Fellow teachers, students, nanobots, and synthetic android overseers,
The Lorem Ipsum* Masthead of the 2074-75 school year wants to end the term by personally wishing you all a happy summer and a smooth transition next year to the Choate Digital Hive Schooling Experience. Choate’s community was truly shaken to its core when our Head of School (currently Dr. Curtis’ brain in a jar) announced the school would be partnering with the KwiqThinkTM brand to take all parts of Choate fully online. It has since become known that this digitization will include students’ brains as well as all knowledge found on the Internet. Of course, critics in the Student Council have raised concerns that the KwiqThinkTM program may possess mind-control abilities. However, the majority of campus remains unworried as most figure ITS would not understand how to turn the feature on.
For just a moment, instead of looking into the bright, terabyte-filled future, Lorem Ipsum* would like to reflect on the School’s past, full of real humans inhabiting physical space. It is safe to say a lot has changed since the start of the decade.
Campus buildings have been built, rebuilt, moved, even set on fire. In 2073, Choate constructed its fifth Brutalist-inspired Arts Center on campus. The administration ran out of local diners to name it after — “Center Street Luncheonette Photography Building” didn’t quite roll off the tongue — so they decided upon the Sushi Palace Complex. It sports a state-of-the-art pyrotechnics setup and hoverchair seats as well as exactly two practice rooms, accessible between one and one-thirty a.m. Other buildings underwent an accidental remodel. For example, in 2074, the Kohler Environmental Center fell down onto the main campus in a mega-landslide. This catastrophe, heralded as a needed accessibility upgrade to the KEC’s environmental classes, is now critical in helping students understand the Water Wars of the 2060s. Today, the Center sits on the banks of Gunpowder Bay, which continues to uncontrollably grow and consume three Lexus cars a day.
Sadly, the Y was burned down last fall, leading to the construction of the Z, which bears some resemblance to the long-forgotten X of the early 2000’s.
The Dining Hall is going strong, and SAGE’s “augmented food” has cemented itself as a campus staple. Relations with SAGE staff are as good as ever, too, after the annulation of all known workers’ rights laws by President Trump III. The rumor that the green glow of many workers was a sign of their forced immortalization was, thankfully, disproved; the phosphorescence of their skin turned out to be a mere byproduct of the nuclear waste dumping grounds nearby.
Clubs at Choate are thriving, especially now that the Committee of Student Activities has officially banned leadership elections, requiring all cabinets to submit to having The Infinitely Glorious COSA Leaders pick their leadership.

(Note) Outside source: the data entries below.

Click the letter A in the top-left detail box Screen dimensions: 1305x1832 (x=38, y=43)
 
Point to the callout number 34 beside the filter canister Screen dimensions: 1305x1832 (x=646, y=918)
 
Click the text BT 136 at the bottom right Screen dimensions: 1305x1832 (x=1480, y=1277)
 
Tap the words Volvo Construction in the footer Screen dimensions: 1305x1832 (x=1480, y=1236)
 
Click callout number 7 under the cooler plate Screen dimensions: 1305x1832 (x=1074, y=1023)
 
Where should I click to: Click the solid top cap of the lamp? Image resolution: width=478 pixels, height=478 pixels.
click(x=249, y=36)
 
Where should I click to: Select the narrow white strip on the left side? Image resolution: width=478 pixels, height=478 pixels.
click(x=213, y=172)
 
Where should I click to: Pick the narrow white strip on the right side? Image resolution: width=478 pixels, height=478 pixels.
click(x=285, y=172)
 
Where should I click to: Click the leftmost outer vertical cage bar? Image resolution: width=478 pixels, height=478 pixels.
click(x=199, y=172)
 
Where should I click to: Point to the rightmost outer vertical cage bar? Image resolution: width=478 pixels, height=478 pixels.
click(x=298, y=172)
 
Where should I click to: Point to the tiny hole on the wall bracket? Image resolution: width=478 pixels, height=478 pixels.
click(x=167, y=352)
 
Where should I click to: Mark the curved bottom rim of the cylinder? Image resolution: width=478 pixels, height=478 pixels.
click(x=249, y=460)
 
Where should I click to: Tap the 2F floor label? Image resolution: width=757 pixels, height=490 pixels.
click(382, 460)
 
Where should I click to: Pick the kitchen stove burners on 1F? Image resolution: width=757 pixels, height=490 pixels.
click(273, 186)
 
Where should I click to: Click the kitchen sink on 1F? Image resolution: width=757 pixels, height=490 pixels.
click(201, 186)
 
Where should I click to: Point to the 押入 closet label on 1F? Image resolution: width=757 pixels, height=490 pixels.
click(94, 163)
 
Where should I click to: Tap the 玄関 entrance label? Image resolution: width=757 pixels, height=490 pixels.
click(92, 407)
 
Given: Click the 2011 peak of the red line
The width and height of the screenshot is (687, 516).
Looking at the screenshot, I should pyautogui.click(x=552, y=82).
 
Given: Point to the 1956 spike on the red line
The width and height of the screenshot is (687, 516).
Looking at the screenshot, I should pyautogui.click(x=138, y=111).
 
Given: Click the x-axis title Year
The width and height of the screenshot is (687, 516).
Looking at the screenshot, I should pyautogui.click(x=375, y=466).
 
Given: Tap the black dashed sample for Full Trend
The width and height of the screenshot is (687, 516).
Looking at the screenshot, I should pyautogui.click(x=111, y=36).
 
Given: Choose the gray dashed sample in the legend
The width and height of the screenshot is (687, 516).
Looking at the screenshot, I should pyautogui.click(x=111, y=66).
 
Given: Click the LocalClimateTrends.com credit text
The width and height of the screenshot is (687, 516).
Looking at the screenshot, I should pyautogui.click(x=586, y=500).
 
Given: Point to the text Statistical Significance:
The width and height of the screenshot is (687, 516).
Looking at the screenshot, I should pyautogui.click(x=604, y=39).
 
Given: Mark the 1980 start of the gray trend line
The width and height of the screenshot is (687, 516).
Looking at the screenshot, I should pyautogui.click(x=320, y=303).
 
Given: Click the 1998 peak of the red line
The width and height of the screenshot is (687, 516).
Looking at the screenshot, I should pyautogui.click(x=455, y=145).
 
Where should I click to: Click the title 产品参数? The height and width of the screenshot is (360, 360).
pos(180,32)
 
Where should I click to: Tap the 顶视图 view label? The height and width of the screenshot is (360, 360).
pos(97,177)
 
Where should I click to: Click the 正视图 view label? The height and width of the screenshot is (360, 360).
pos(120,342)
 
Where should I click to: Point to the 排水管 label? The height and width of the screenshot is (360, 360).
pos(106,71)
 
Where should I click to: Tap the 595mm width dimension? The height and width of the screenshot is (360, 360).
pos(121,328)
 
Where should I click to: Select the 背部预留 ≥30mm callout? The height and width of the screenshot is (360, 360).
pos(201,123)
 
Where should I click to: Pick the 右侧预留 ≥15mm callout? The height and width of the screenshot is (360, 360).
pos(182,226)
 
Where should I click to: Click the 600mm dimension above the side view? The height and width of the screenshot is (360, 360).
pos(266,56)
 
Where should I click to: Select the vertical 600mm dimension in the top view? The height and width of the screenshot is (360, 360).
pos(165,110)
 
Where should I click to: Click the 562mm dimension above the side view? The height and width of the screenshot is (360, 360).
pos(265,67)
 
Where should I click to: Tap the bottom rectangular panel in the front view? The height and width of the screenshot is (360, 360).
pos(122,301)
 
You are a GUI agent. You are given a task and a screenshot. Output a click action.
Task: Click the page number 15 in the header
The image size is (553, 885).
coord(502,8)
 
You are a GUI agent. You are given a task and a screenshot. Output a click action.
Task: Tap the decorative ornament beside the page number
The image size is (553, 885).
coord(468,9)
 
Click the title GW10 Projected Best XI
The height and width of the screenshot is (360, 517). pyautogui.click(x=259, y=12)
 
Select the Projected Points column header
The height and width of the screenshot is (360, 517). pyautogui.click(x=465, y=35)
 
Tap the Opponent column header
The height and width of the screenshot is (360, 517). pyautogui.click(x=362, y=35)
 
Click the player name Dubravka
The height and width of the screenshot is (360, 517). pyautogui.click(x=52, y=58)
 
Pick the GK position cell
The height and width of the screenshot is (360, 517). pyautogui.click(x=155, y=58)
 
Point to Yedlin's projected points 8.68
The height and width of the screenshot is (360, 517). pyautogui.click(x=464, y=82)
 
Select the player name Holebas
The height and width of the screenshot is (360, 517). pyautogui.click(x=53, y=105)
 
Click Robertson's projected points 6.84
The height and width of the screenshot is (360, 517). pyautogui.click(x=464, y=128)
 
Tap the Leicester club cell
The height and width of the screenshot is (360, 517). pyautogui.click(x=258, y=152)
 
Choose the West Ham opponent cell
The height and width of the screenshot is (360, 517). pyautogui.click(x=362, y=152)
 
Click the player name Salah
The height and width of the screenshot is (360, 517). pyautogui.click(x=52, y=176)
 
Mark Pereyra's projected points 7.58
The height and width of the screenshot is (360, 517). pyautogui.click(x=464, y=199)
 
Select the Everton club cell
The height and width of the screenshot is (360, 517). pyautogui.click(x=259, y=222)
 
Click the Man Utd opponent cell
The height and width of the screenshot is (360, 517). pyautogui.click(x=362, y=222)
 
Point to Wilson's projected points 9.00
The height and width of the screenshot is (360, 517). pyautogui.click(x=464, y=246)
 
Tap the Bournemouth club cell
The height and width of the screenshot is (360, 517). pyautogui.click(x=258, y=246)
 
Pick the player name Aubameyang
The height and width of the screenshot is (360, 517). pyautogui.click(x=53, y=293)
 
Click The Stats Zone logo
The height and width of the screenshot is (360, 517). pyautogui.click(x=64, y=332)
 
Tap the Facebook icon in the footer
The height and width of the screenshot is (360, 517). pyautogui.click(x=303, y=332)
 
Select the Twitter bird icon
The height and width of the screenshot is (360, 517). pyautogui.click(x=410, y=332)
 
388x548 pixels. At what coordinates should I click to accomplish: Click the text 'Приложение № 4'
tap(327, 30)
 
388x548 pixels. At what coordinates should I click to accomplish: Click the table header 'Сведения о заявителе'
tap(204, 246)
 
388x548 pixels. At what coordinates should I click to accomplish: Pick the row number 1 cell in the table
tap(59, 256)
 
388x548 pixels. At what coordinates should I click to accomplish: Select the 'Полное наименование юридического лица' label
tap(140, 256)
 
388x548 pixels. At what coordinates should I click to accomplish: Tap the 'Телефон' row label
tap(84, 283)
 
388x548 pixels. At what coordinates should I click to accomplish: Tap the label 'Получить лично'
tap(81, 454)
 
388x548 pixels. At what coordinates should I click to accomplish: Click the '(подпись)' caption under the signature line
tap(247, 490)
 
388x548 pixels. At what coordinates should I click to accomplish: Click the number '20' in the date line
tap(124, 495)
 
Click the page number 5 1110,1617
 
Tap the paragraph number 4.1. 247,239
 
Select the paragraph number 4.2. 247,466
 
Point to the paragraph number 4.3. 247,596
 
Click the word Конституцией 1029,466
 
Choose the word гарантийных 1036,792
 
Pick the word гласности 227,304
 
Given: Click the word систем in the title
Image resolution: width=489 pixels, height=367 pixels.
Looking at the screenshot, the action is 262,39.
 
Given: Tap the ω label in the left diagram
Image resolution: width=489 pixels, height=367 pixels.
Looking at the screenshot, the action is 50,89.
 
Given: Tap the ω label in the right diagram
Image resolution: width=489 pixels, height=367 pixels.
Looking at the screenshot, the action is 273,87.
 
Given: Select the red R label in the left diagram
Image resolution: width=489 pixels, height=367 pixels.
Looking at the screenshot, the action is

Numerous donations from quadrillionaires have also rescued many struggling clubs. The Willard Dwight Gravy Endowment, for students gifted in the ways of extemporaneous debate, has already sent several incredibly bright students to tour the desecrated, bombed-out remains of Washington, D.C.
Now, all that must be put behind. The community’s transition to always-online, virtual-reality cyberspace is uncharted territory. It is truly a scary time for Choate students. But Choate has the strength to rise to the challenge. At the very least, there will be no more running from Colony to Steele in ten minutes flat. Thank you for your time, and God bless the United States of Canada.